Thursday, 21 November 2024

Tunisia terror attack: Gunman Seifeddine Rezgui was 'brainwashed' Featured

The 23-year-old student was described by friends as 'like any other young man' before he started praising jihad and posting extremist messages.

 

Tunisia beach gunman Seifeddine Rezgui was a break dancing enthusiast who lived his life 'like any other young man' - according to shocked friends and neighbours.

The 23-year-old engineering student massacred 39 people in the popular Tunisian resort of Sousse before being shot dead by security forces.

The killer was described as a football-loving young man who started to raise concern as he posted extremist messages on social media and praised jihad.

Rezgui came from the town of Gaafour in the Siliana region, the country's prime minister Habib Essid said yesterday.

In the months before the atrocity, he was based in the Islamic town of Kairouan, 30 miles from Sousse. He had never travelled abroad.

He lived with four other young men also thought to be students, and was studying aviation at the local university – just as Mohammad Atta, the 9/11 leader, did before the terrorist attack on the Twin Towers in New York.

When they moved into the house in the R'bib Sidi Belgacem district a year ago, neighbours were alarmed by their attitude.

"They didn't even say hello to us," said Salah Korbia, who lives opposite the tiny mosque where they spent much of their time.

"Everyone in the neighbourhood was against them being there," he said.

A Facebook page believed to have belonged to him shows him posting about Real Madrid and the Tunisian national football team.

Rezgui's uncle said he was "just like the other young men" who liked to play football or go to a cafe after praying in the local mosque.

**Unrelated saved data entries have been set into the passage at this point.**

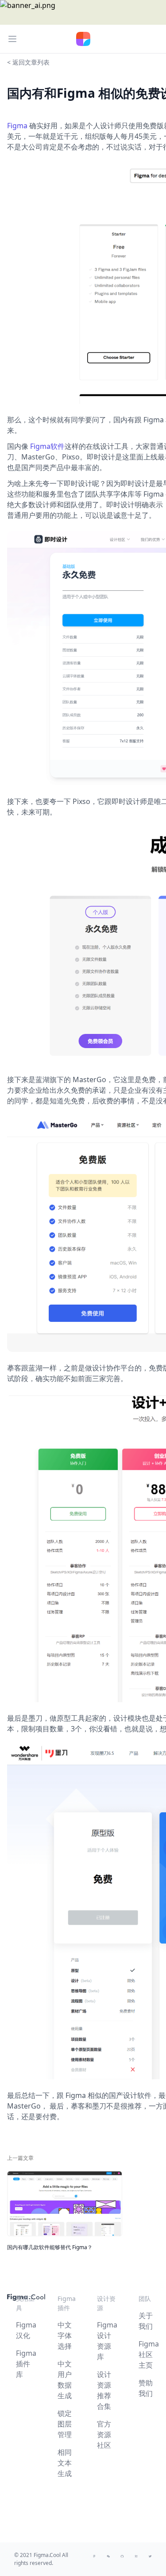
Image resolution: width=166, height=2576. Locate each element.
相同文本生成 (65, 2462)
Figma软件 (47, 446)
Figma (17, 125)
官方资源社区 (104, 2434)
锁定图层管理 (65, 2423)
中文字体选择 (65, 2335)
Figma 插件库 (26, 2363)
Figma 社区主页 (149, 2354)
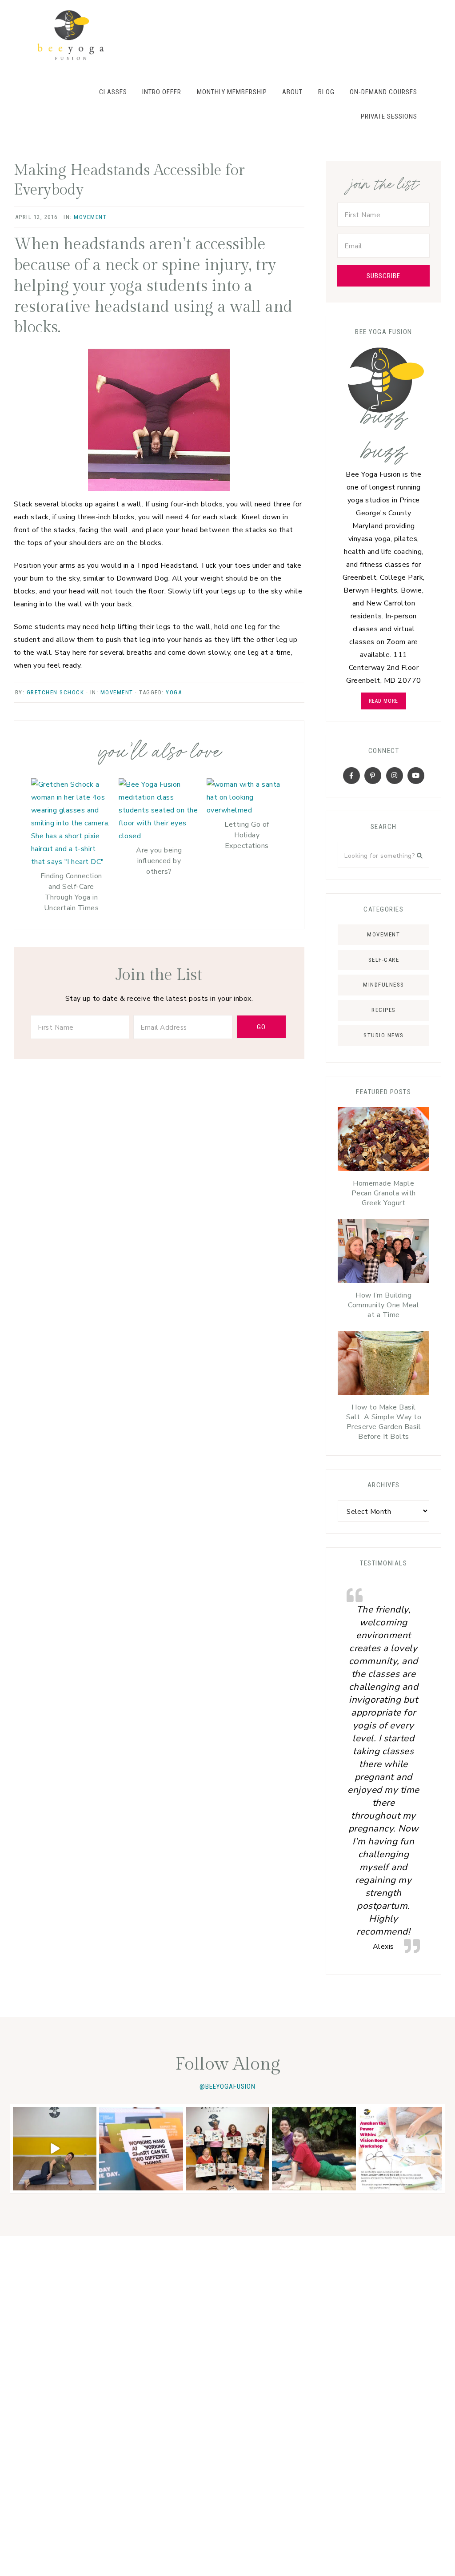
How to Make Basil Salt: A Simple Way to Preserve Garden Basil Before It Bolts (384, 1421)
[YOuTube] (416, 775)
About (292, 92)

He loved break dancing and entered several competitions in the capital city Tunis and a video has emerged appearing to show him dancing around five years ago.

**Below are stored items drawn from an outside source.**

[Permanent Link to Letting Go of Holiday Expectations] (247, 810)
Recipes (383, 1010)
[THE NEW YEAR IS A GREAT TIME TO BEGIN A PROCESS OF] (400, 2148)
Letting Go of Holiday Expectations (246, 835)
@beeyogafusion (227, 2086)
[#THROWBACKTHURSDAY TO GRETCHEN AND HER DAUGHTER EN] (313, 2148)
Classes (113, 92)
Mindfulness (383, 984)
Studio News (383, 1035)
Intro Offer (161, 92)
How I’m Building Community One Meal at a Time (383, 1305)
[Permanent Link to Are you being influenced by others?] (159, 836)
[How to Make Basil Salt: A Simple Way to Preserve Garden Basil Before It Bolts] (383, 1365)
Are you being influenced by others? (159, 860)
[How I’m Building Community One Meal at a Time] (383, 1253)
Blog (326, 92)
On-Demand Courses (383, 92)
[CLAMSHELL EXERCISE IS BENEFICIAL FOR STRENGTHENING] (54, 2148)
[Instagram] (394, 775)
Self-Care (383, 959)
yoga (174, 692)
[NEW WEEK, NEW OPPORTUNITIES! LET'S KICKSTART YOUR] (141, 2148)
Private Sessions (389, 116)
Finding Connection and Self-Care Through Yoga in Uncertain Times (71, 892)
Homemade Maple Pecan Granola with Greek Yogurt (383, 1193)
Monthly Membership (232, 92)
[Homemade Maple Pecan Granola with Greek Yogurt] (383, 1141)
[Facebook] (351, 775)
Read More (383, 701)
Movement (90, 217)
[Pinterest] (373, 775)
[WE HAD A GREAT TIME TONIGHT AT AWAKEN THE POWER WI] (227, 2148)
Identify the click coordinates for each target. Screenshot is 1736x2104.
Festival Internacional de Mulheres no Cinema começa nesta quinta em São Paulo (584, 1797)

Just hours before the attack, Rezgui was at home talking with his uncle about his life and studies.

"Everything was perfectly normal," his uncle Ali Bin Muhammad Rezgui said. The distraught 70-year-old said: "He was with me on Thursday. We sat in the garden and he was perfectly normal.

 

Dancer: Rezgui was said to be a competitive break dancer

 

"We had no idea what he was planning. We talked about his life and studies. That was the last time I saw him.

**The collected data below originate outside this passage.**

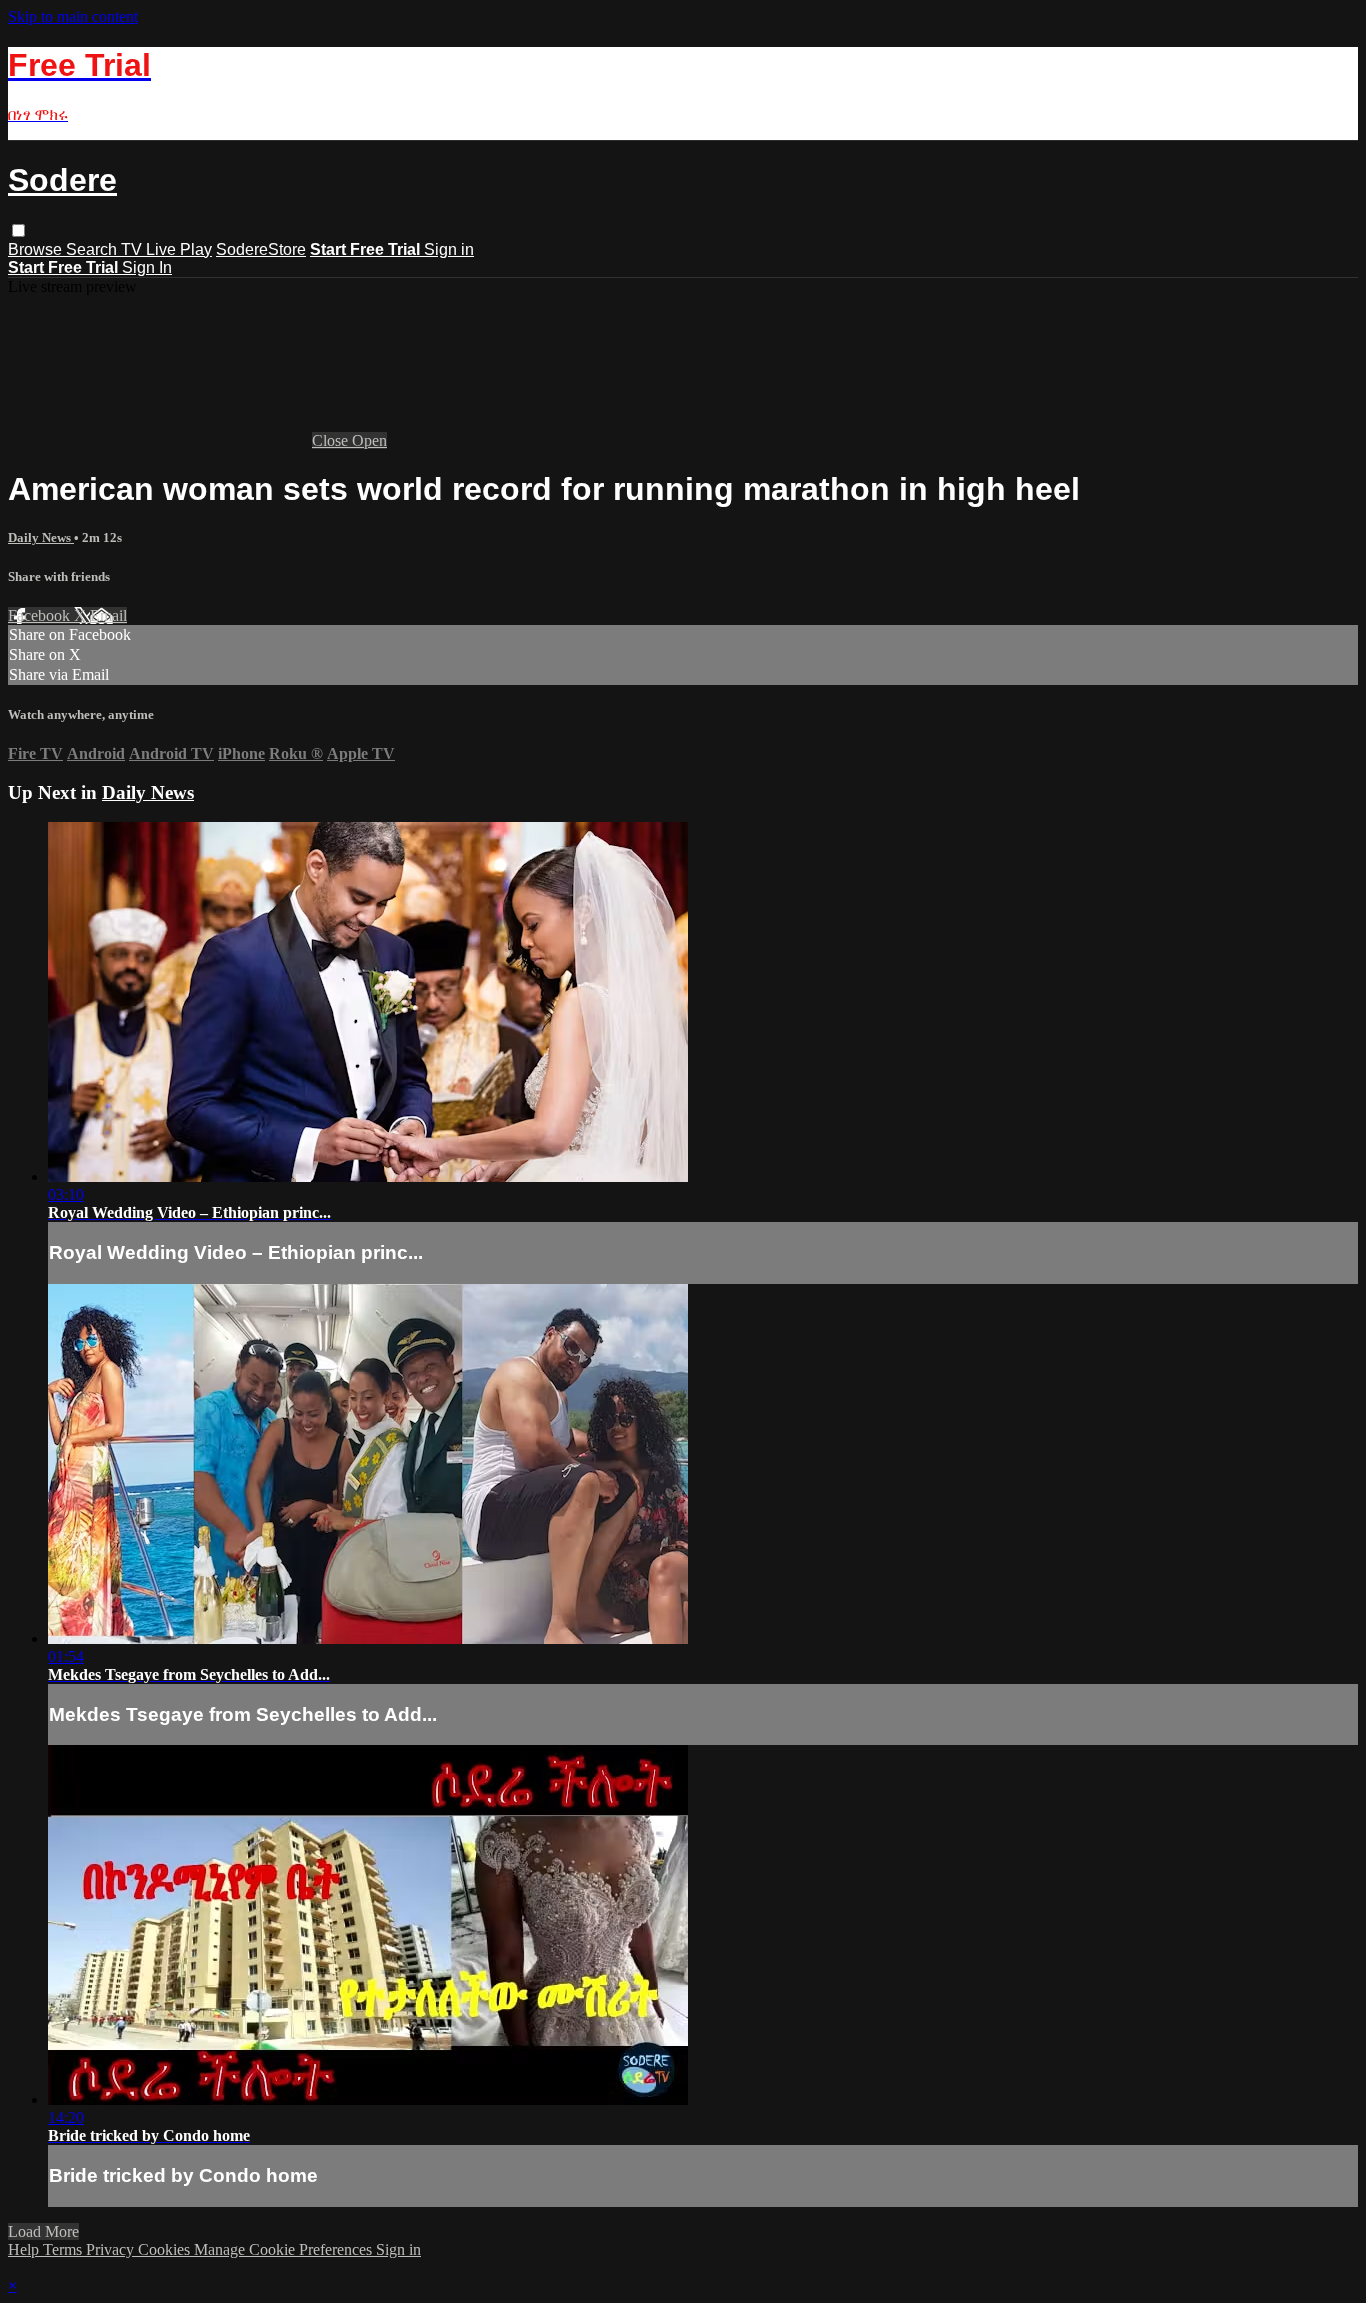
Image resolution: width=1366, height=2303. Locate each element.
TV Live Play (166, 249)
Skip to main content (73, 16)
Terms (64, 2249)
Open (369, 440)
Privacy (112, 2249)
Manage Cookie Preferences (285, 2249)
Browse (37, 249)
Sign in (449, 249)
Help (25, 2249)
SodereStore (261, 249)
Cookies (166, 2249)
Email (108, 615)
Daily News (41, 537)
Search (93, 249)
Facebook (41, 615)
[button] (18, 230)
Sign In (147, 267)
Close (332, 440)
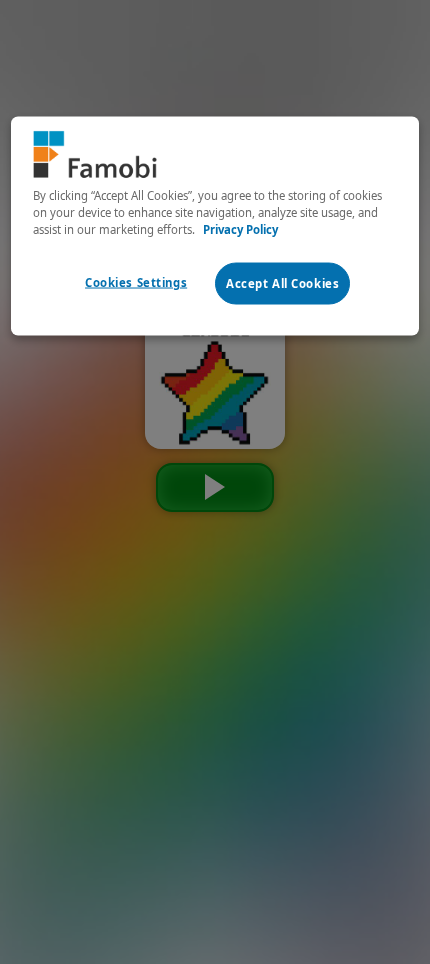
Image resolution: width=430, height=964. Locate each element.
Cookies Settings (136, 281)
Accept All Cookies (282, 282)
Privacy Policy (240, 228)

"He was a sweet boy when he was younger. He was a breakdancer and loved football. He should have had a long, happy life."

Neighbours suggested the gunman may have been brainwashed.

Monia Riahi, 50, who is a neighbour and family friend, described him as "good, good, good!".

She told the Observer: "I've known him since he was small. He was never in trouble with anyone ever. Maybe he was brainwashed or something."

Rezgui's father, who is a day labourer working on farms or the nearby railway line was taken to the Tunisian capital for police questioning.

Neighbour Ammar Fazai, 64, told the Observer: "I think maybe, just maybe, it was poverty that did it."

 

Barcroft The body of the gunman who opened fire on the beach between the Soviva and Imperial Marhaba hotels in Sousse
Death: Rezgui was shot dead by security forces following th rampage

 

A Tunisian Interior Ministry source said that while Rezgui did not have a criminal record, he was known to authorities for ‘low level radicalism’ and was once stopped by police for smoking cannabis.

The source confirmed that Rezgui was an active member of a radical group called Islamic Youth and would go to mosques controlled by radical preachers.

Images have emerged of the the gunman standing barefoot on the beach dressed in a black T-shirt and shorts, with a gun in his hand

Photographs taken after the attack appeared to show Rezgui's body after he was shot by police.

 

A picture released by Islamic State showed clean-cut Seifedine Rezgui dressed in a crisp white T-shirt wearing an easy smile as he carried off a relaxed pose for the camera.

IS posted on the internet: “Soldier of the Khalifat, Abu Yahya AlQuirawani, may God accept him, a night of the Sousse invasion in the Muslim Tunisia.”

The only clues as to the 23-year-old aviation student’s deadly mission were two Kalashnikovs in the otherwise nondescript background.